§ SOURCE EXTRACT:

KNOW WHERE YOU STAND

Gino Strada,
surgeon and founder of EMERGENCY

(text written on 3 August 2021)

Afghanistan is in the headlines now that the withdrawal of international troops from one of the most strategically important corners of Asia has been announced.

For the benefit of those who do not remember, it may be worth casting our minds back to how this war started. In its resolution number 1368, approved the day after the attack on the Twin Towers in New York, the UN Security Council declared its ‘readiness to take all necessary steps to respond to the terrorist attacks of 11 September 2001, and to combat all forms of terrorism, in accordance with its responsibilities under the Charter of the UN.’ The UN called on all states ‘to bring to justice the perpetrators, organizers and sponsors’ of the attack. The resolution was ignored. The Council – the only international body with the right to resort to force – was not given the time to do anything.

§ DATA PROVIDED:
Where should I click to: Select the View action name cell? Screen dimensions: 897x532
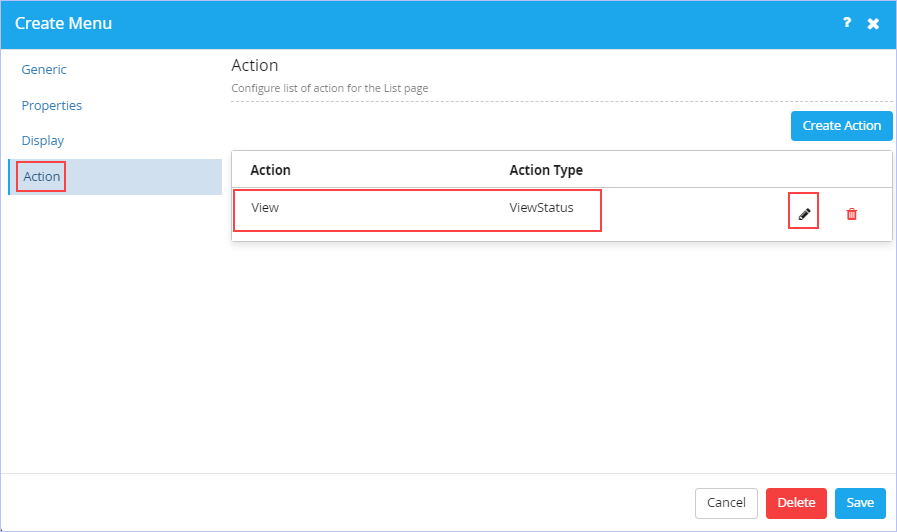coord(265,208)
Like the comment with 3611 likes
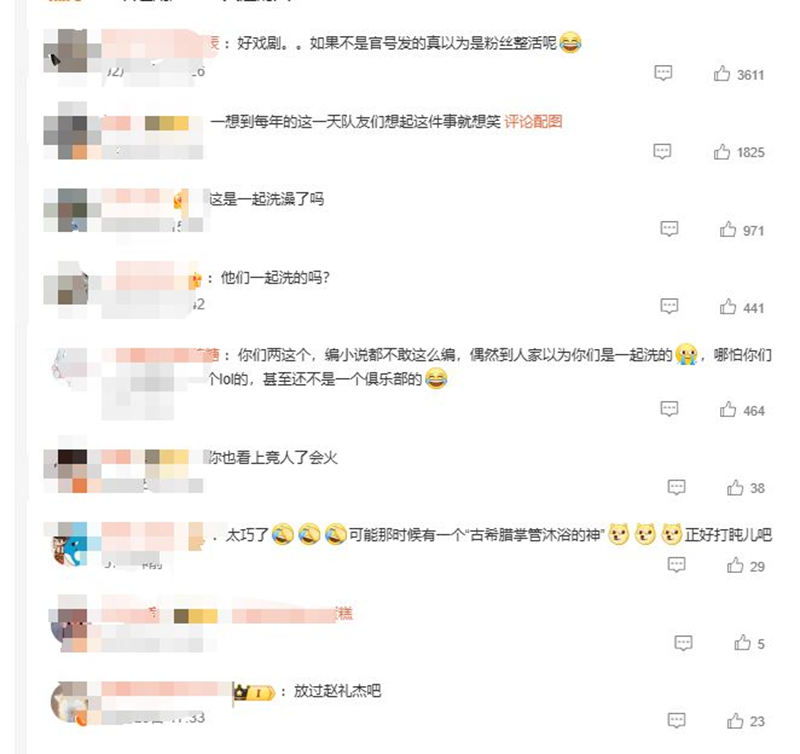The width and height of the screenshot is (800, 754). coord(722,74)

§ ASSIGNMENT 1: Shorten the paragraph of the essay on Afghanistan that begins "For the benefit of those who do not remember" into a brief list that keeps its main facts.
§ ASSIGNMENT 2: Carry on writing the essay on Afghanistan, picking up after its final sentence.
The listing has nothing to do with the essay on Afghanistan.

§ ANSWER AREA 1:
- The day after the attack on the Twin Towers in New York, the UN Security Council approved resolution 1368.
- In it, the Council declared its readiness to respond to the 11 September 2001 attacks and to combat all forms of terrorism under the UN Charter.
- The UN called on all states to bring the perpetrators, organizers and sponsors of the attack to justice.
- The resolution was ignored.
- The Council, the only international body entitled to resort to force, was given no time to act.

§ ANSWER AREA 2:
The United States ignored the Council’s resolution and went ahead with a military plan of its own (and therefore in total violation of international law), as the decision to attack and occupy Afghanistan had already been taken back in autumn 2000, by the Clinton administration.

On 7 October 2001 the US Air Force began aerial bombardment. Officially, Afghanistan was attacked for giving support and succour to Osama Bin Laden’s war against the US. The War on Terror thus became in practice a war to destroy the regime of the Taliban, who had held sway since September 1996, and who had previously, for at least two years, been cosied up to by the Americans in the hope of a treaty. The regime in Kabul was granted formal recognition and financial support in exchange for control of future oil and gas lines by American multinationals. The pipes would run from Central Asia to meet the sea in Pakistan; Pakistan, which had given life to, armed and funded Taliban groups since 1994.

This stage was set for full-scale aggression against a whole country, in pursuit of a terrorist group.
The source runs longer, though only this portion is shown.